**Extracted text:**

What Controls the Rate of Ammonification

Several environmental factors speed up or slow down ammonification in soil.

Temperature has a strong effect. In controlled experiments testing soils across a range of conditions, mineralization (the broader process that includes ammonification) was greatest at 40°C. That’s notably warmer than the optimum for nitrification, which peaked at 20 to 30°C and essentially stopped at 40°C. This means that in hot conditions, ammonium can accumulate in soil because it’s being produced faster than nitrifying bacteria can process it.

Soil pH also plays a role, though ammonification is less sensitive to acidity than nitrification is. Ammonifying organisms function across a wide pH range, from strongly acidic soils (pH 3.6) to near-neutral soils (pH 7.5). The availability of dissolved organic nitrogen in the soil is the single strongest driver of gross ammonification rates, which makes intuitive sense: more raw material means more ammonia output.

Moisture matters too. Decomposing microbes need water to function, so waterlogged or bone-dry soils both slow the process, though for different reasons. Waterlogged soils limit oxygen, while very dry soils limit microbial activity overall.

Why It Matters for Plant Growth

Ammonium produced by ammonifying microbes, along with nitrate produced by nitrifying microbes, are the two main forms of nitrogen that plants can actually take up from soil. In forest ecosystems, research has shown that the type of nitrogen available to plants can vary dramatically over short distances. A study on forested hillslopes found that ammonium dominated in upper slope positions where ammonification was high but nitrification was low, while nitrate dominated in lower slope positions where nitrifying bacteria were more active. The gross rate of ammonium production stayed fairly constant across the entire slope, but what happened to that ammonium afterward determined which nitrogen form plants had access to.

For farmers and gardeners, this has a practical implication. Soil conditions that favor ammonification but suppress nitrification (acidic or very warm soils, for instance) will tend to accumulate ammonium. Conditions that support both processes will cycle nitrogen through to nitrate more quickly. Since nitrate is more mobile in soil and more prone to leaching away with rainfall, managing this balance affects how much nitrogen actually stays in the root zone.

**Complete the following:**
1. Summarize the text on soil ammonification in two sentences.
2. Continue the text about soil ammonification from its final sentence onward.

(Records from a data collection)
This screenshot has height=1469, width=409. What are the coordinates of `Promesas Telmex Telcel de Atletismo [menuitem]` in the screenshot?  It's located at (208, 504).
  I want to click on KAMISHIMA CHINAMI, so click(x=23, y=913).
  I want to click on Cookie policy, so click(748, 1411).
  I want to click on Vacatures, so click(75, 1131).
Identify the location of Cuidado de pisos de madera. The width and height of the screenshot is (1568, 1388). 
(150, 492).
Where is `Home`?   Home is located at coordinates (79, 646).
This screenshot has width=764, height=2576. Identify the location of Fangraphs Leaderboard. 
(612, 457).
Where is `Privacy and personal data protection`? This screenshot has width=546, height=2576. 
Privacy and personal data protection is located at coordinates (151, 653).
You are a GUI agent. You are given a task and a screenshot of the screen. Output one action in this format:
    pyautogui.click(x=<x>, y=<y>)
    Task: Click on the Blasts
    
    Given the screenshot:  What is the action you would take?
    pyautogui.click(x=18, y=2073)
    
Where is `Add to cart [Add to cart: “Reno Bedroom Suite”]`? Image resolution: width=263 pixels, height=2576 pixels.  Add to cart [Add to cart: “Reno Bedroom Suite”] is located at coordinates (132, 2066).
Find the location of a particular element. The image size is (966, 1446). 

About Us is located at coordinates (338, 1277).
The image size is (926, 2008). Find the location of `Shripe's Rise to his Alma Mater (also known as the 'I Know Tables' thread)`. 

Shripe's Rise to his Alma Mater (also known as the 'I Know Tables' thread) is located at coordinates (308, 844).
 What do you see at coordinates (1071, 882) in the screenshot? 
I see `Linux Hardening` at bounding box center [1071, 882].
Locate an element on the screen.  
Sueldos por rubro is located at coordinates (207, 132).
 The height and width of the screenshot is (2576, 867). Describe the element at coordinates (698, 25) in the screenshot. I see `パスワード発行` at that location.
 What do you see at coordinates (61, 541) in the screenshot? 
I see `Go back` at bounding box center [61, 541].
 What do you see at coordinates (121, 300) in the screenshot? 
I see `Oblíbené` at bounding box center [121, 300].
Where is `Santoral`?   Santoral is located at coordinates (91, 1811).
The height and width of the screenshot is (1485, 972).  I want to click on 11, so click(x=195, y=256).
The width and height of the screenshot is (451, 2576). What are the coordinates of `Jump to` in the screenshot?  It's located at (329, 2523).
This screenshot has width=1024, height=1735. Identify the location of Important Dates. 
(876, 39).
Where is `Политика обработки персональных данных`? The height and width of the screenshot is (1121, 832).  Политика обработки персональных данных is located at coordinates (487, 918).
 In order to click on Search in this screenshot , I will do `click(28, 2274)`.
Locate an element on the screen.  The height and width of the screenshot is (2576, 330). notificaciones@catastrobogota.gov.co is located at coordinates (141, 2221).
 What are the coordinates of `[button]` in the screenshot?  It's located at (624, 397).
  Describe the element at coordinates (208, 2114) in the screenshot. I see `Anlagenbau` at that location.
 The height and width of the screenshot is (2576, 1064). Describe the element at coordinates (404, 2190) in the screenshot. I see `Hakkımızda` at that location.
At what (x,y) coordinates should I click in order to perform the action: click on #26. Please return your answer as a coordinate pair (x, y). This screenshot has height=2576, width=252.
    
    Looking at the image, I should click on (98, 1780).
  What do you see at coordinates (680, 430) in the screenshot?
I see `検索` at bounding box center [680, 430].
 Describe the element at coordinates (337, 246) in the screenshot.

**Answers to this exercise:**
1. Ammonification in soil is shaped by temperature, pH and moisture, and the availability of dissolved organic nitrogen is its strongest driver. Its product, ammonium, and the nitrate made by nitrifying microbes are the main nitrogen forms plants take up, so conditions that favor ammonification but suppress nitrification leave ammonium in the soil, while nitrate is more prone to leaching away with rainfall.

2.
Ammonification in Composting

Composting is essentially managed ammonification and decomposition. The same microbial processes that recycle nitrogen in forests and grasslands happen in a compost pile, but the concentrated organic matter and high temperatures can cause a significant amount of ammonia to escape into the air as gas rather than staying in the finished compost. This ammonia loss, called volatilization, wastes nitrogen that could otherwise enrich the final product.

Researchers have tested various additives to reduce this loss during aerobic composting of nitrogen-rich materials like chicken manure. Combining biochar (a charcoal-like material) with mineral conditioners reduced ammonia volatilization by up to 59% compared to untreated compost piles. Even simpler mineral additives alone cut ammonia loss by 27 to 35%. These approaches work by either absorbing ammonia before it escapes or by shifting microbial activity to retain more nitrogen in stable forms.

Urease Inhibitors in Agriculture

In farming, one common scenario involves urea fertilizers. When urea is applied to fields, soil microbes rapidly break it down through ammonification, releasing ammonia. If conditions are warm or the soil is alkaline, much of that ammonia can volatilize into the atmosphere before crops benefit from it. Urease inhibitors are chemicals added to urea fertilizer that temporarily slow this breakdown, giving the urea time to dissolve deeper into the soil where the released ammonia is more likely to stay put.

Field trials have shown that urease inhibitors significantly reduce ammonia volatilization from urea, though their effectiveness depends on soil type. Clay-rich soils respond better to the inhibitor, while acidic soils reduce its effectiveness. This is one of the few cases where deliberately slowing ammonification is the goal, since the process itself is essential but its timing and location need to be managed for efficient crop nutrition.